Omicron subvariant BA.5, which the new bivalent boosters targets, still remains dominant, making up 88% of new COVID-19 cases in Hawaii for the two-week period ending Sept. 24 compared with 91% in the previous reporting period.
New omicron subvariants, such as BA.4.6 and BF.7, meanwhile, are growing in proportion, and together represented 10% of variants circulating in the state.
“Fortunately, both BA.4.6 and BF.7 are offshoots of Omicron and the new bivalent boosters provide increased protection against them,” DOH spokesman Brooks Baehr said in a statement.
Subvariant BF.7, a descendant of BA.5, has beenflagged as a variant of concern by the United Kingdom Health Security Agency, due to rising cases in Europe.

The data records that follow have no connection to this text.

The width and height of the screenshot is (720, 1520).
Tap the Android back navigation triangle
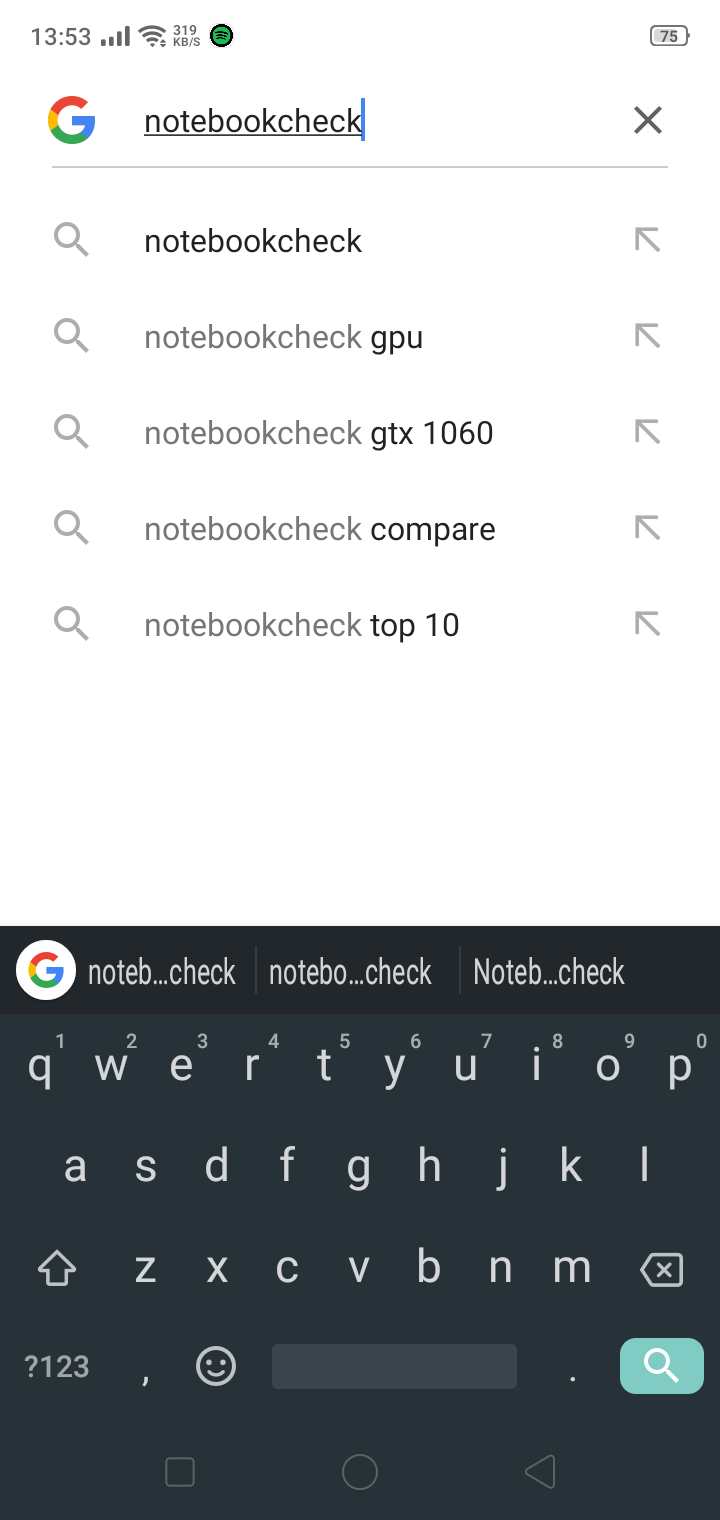tap(540, 1471)
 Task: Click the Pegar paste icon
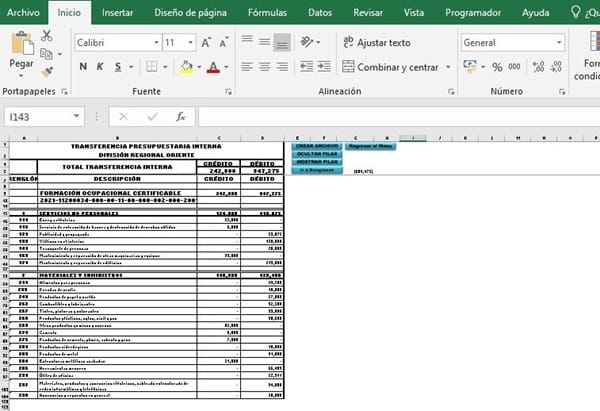click(21, 50)
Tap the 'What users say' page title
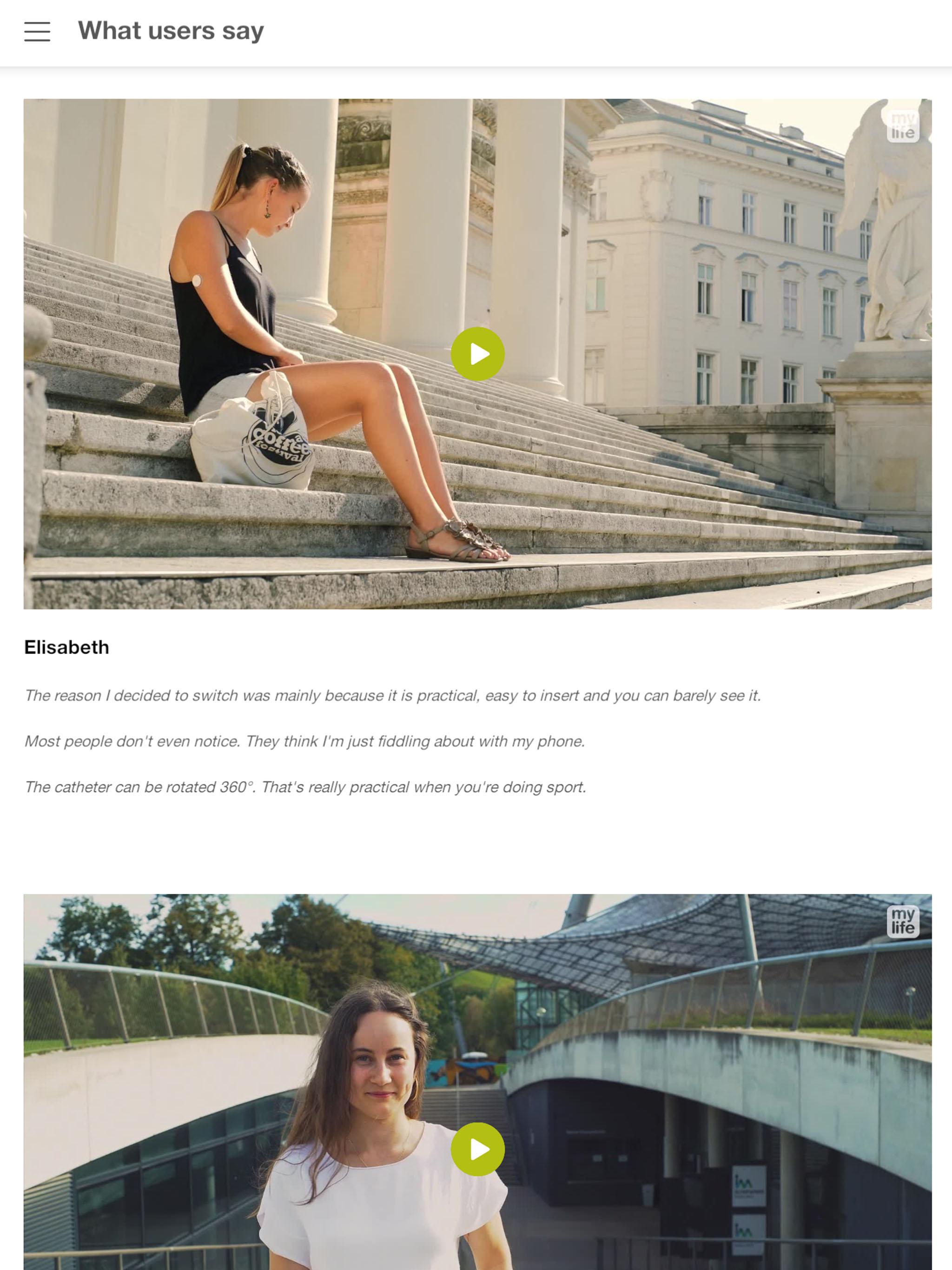This screenshot has height=1270, width=952. click(x=171, y=31)
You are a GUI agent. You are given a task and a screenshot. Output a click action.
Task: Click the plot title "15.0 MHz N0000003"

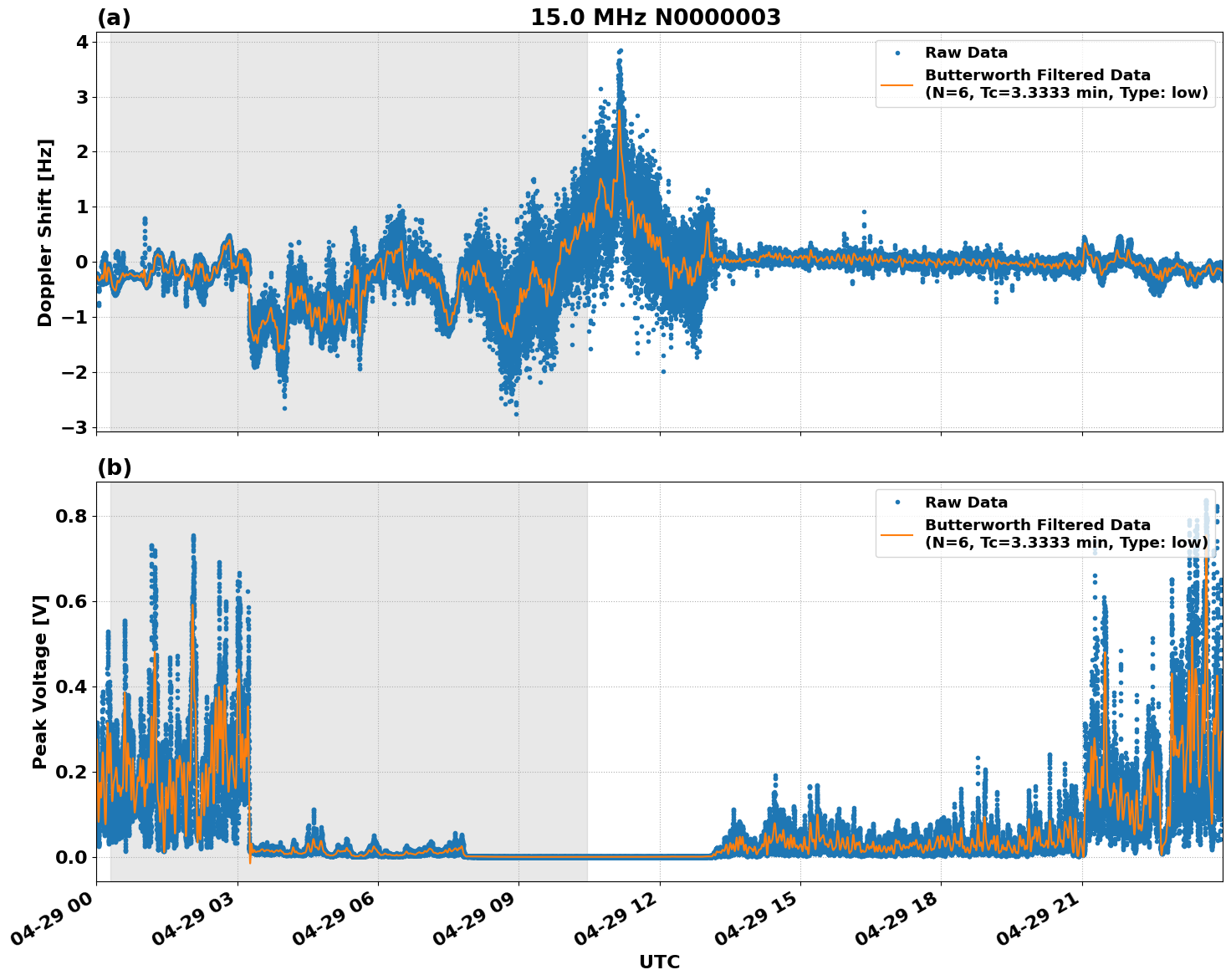pyautogui.click(x=656, y=18)
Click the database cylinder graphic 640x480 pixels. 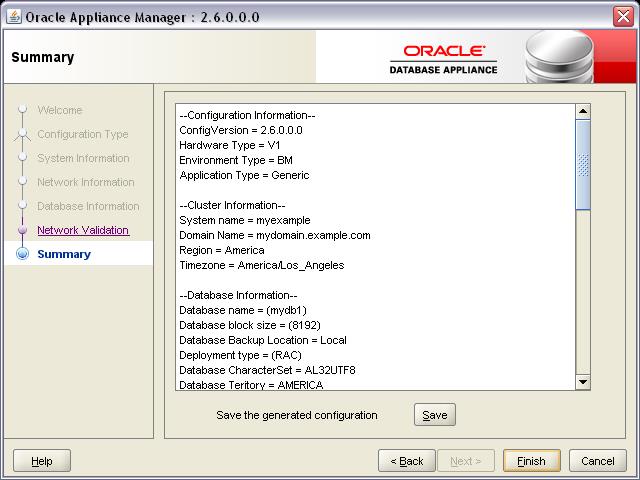click(x=559, y=57)
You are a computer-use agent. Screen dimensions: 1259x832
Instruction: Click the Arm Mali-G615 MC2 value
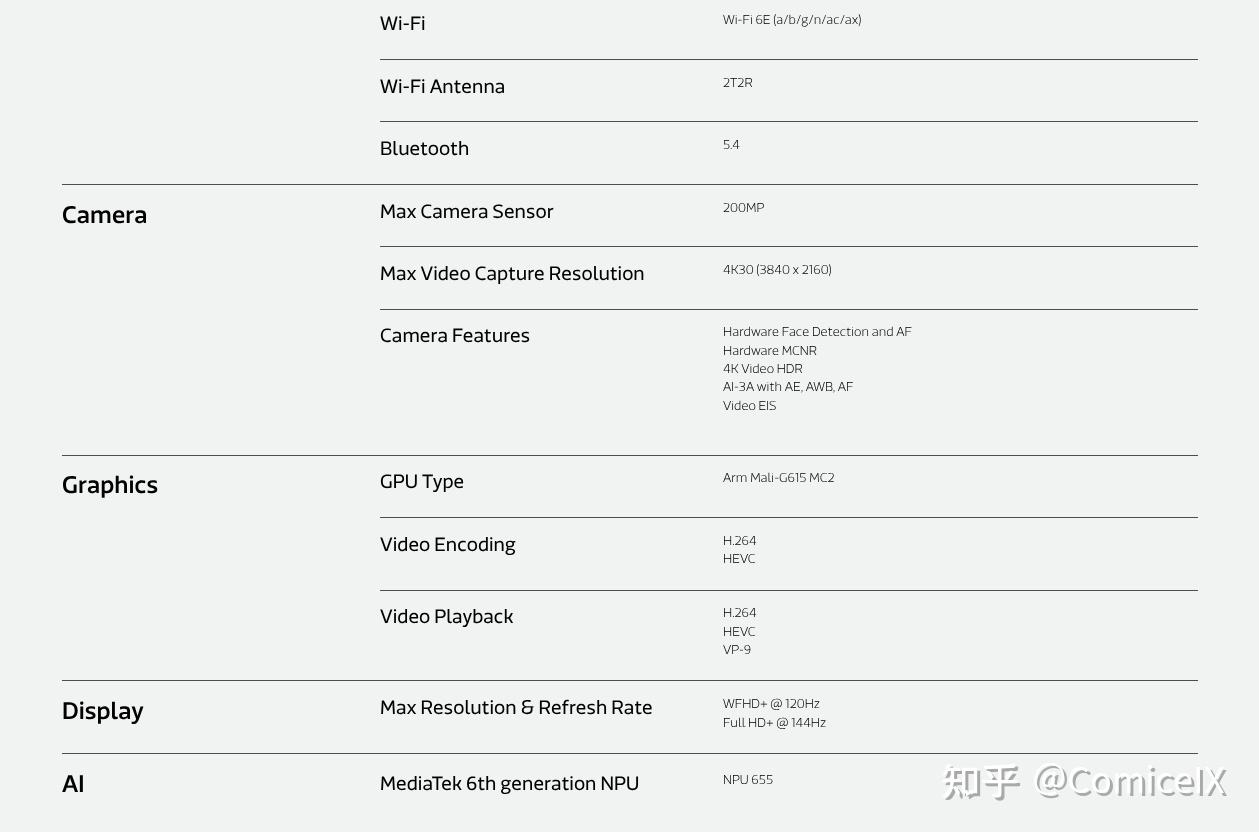(x=778, y=478)
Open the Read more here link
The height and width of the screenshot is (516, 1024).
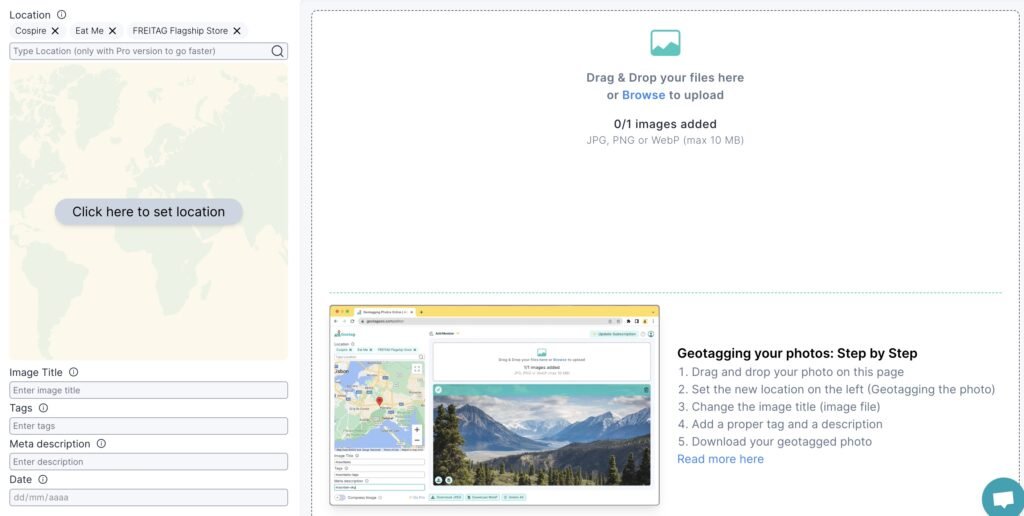click(x=720, y=459)
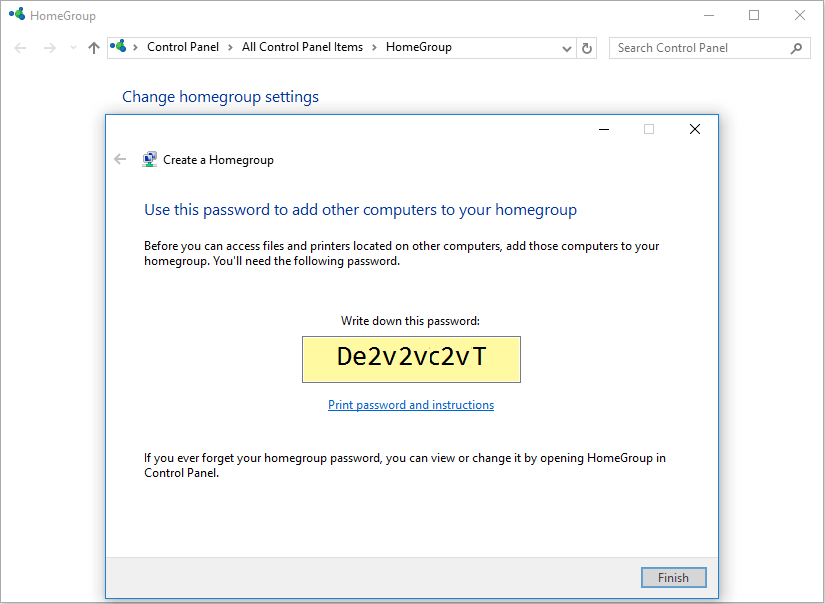The width and height of the screenshot is (825, 604).
Task: Click the dialog back arrow icon
Action: 120,159
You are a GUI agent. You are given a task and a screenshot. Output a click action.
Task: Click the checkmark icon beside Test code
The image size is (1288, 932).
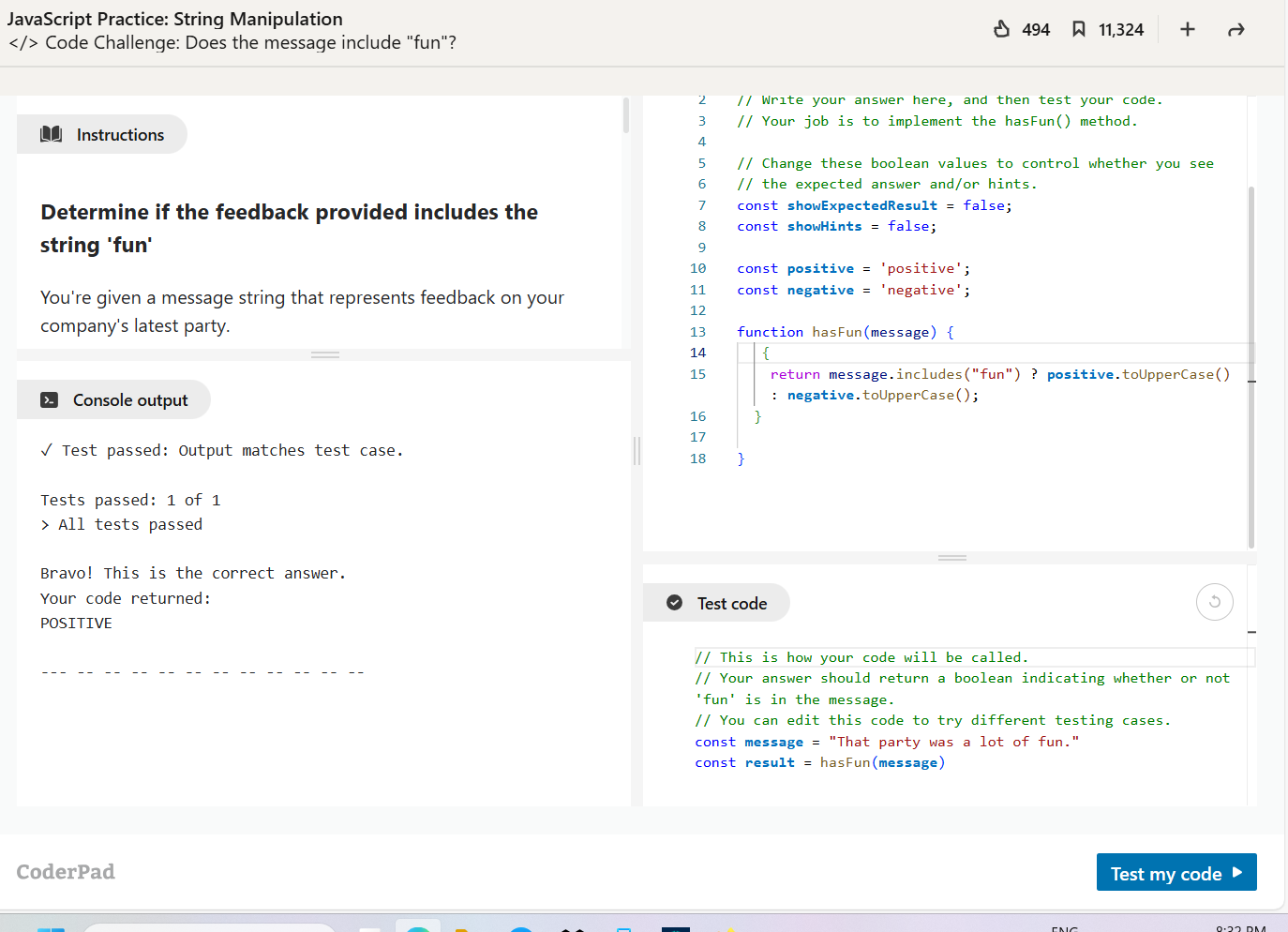coord(674,603)
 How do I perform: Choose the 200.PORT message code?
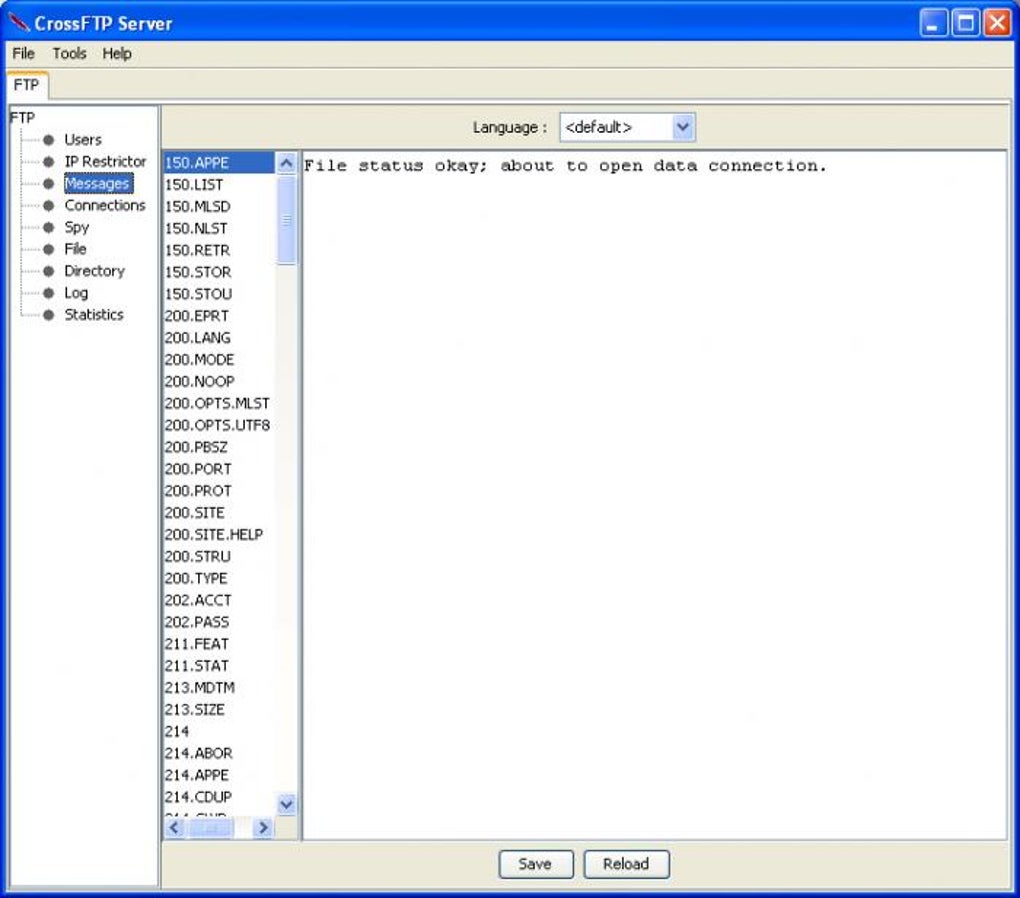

Others detected and listed in the report that epidemiologists are watching include more immune-evasive subvariants such as BA.2.75.2, a descendant of BA.2.75, along with BQ.1, a sublineage of BA.5. DOH confirmed that the BA.2.75.2 and BQ.1 strains included in its latest variant report were detected for the first time in Hawaii.
One study called BA.2.75.2 “the most neutralisation resistant variant evaluated to date.” Another Lancet report found BA.2.75.2 to have “profound immune escape” and resistance to treatments such as Evusheld and Sotrovimab monoclonal antibodies, as well as significant growth advantage in the U.S.
“While BA.2.75.2 and BQ.1 are also subvariants in the Omicron lineage, they have mutations that suggest an increased ability to escape immunity from vaccination and previous infection,” Baehr said. “DOH is closely monitoring these subvariants.”
The U.S. Food and Drug Administration earlier this month updated its fact sheet for Evusheld to warn users of the increased risk of developing COVID when exposed to variants not neutralized by the treatment used to help protect immunocompromised individuals.